■ SUPPLIED PASSAGE
Make Money Your Mission, How To Save Like a Soldier

My brother-in-law, who is several years younger than me, is on the verge of retiring. He is one of the inspirations to my new goals and lifestyle. His ability to retire so early is largely due to the fact that he is in the military.  He is very frugal, but has also been deployed several times.  His time abroad allowed him to save the majority of his pay and accrue a significant amount of wealth quite quickly.  Virtually all of his income from the time he spent overseas went directly into savings accounts and some investments.  He left for another deployment in March.  We all miss “Uncle,” but this hopefully will be his last trip.  After one last year away, he will be ready to retire.

■ SOURCE DATA
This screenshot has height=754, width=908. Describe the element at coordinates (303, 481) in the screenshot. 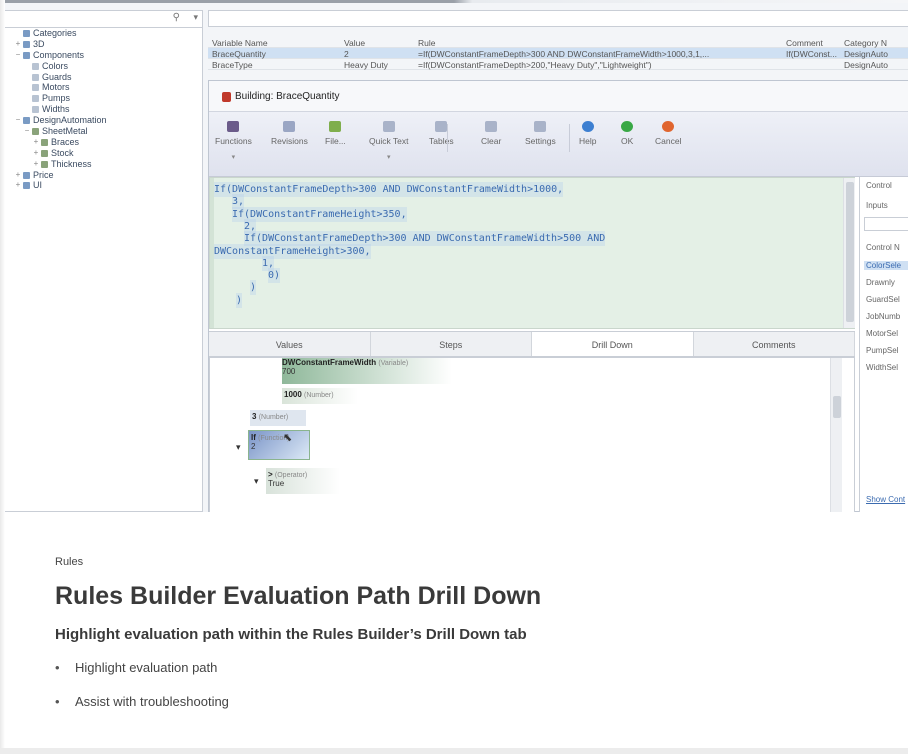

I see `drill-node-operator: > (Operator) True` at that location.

■ TASK ITEM
Pick up the article on saving like a soldier after its final sentence, and continue it in the same first-person voice for one or two paragraphs.

■ THE ANSWER
Soldiers’ earnings vary widely and include various types of pay and allowances, including some that are tax-free.  While we’re not likely to receive any type of hazard pay for putting ourselves in harm’s way as civilians, there are a number of ways we can try to replicate saving like a member of the military.  The key is not spending your income.  It’s not just about making coffee at home instead of purchasing expensive lattes.  For someone like me, who is trying to pay off a large amount of debt, you need to be more extreme in your frugality.  That is why I suggest you deploy yourself on a mission to save money.  As with military deployments, set a specific amount of time set to complete your mission.  You will have an easier time sticking with this assignment if you can rationalize that, for example, “it’s only for six months” instead of an indefinite amount of time.
1.  Eliminate Housing Cost 
Obviously, this is not an option for everyone.  My brother-in-law lives with his father when not on active duty, so he never really has to pay for housing.  Many members of the military will continue to make mortgage payments while away.  Many others, however, live on bases or in barracks, or receive housing allowances.  None of their income goes towards the cost of a place to stay.  Housing is one of our largest expenses.  The cost is very difficult to eliminate, but there are ways.  Move back in with your parents.  Live in cheap college-style housing with friends to keep the cost down.  Or rent out a room in your house to offset the mortgage payment.  With housing making up such a large portion of our budgets, it represents a huge potential in savings.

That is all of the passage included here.